Duncan B. Hollis is a Professor of Law at the Temple University Beasley School of Law. Professor Hollis’s scholarship focuses on treaties, interpretation, and cyberspace. He recently published (with Allen Weiner) the 7th edition of International Law, one of the leading U.S. textbooks on the subject. Hollis is editor of the Oxford Guide to Treaties (Oxford University Press, 2012), which was awarded the 2013 ASIL Certificate of Merit for High Technical Craftsmanship and Utility to Practicing Lawyers, as well as National Treaty Law and Practice (Martinus Nijhoff, 2005), which offered a comparative perspective on how nineteen nation states engage with treaties in their domestic systems. Professor Hollis’s articles have covered a range of subjects implicating U.S. foreign relations law as well as others that examined the role of interpretation in international law and the challenges of regulating global cybersecurity.
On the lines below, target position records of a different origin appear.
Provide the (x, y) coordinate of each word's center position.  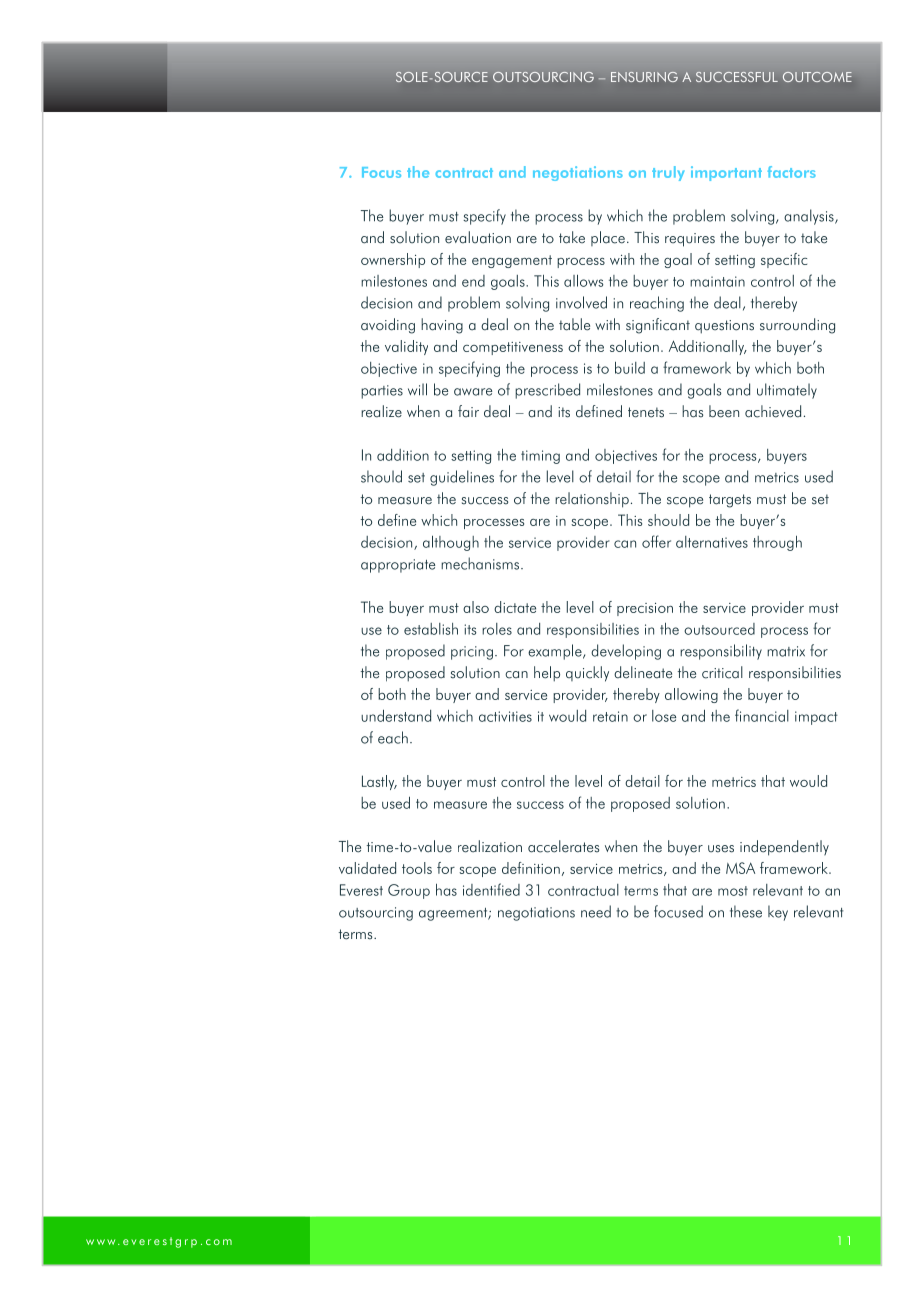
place (608, 238)
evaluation (478, 237)
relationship (592, 500)
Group (409, 891)
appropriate (398, 566)
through (777, 543)
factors (792, 172)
A former Attorney-Adviser at the U.S. Department of State, Professor Hollis is a Non-Resident Scholar at the Carnegie Endowment for International Peace and a member of the American Law Institute, where he serves as an Adviser on its project to draft a Fourth Restatement on the Foreign Relations Law of the United States. He is also an elected member of the OAS’s Inter-American Juridical Committee, serving as its Rapporteur on Binding and Non-Binding Agreements. Over his career, Professor Hollis has participated in various forms of international litigation and arbitration. He is currently counseling companies like Microsoft on international legal issues arising in cyberspace.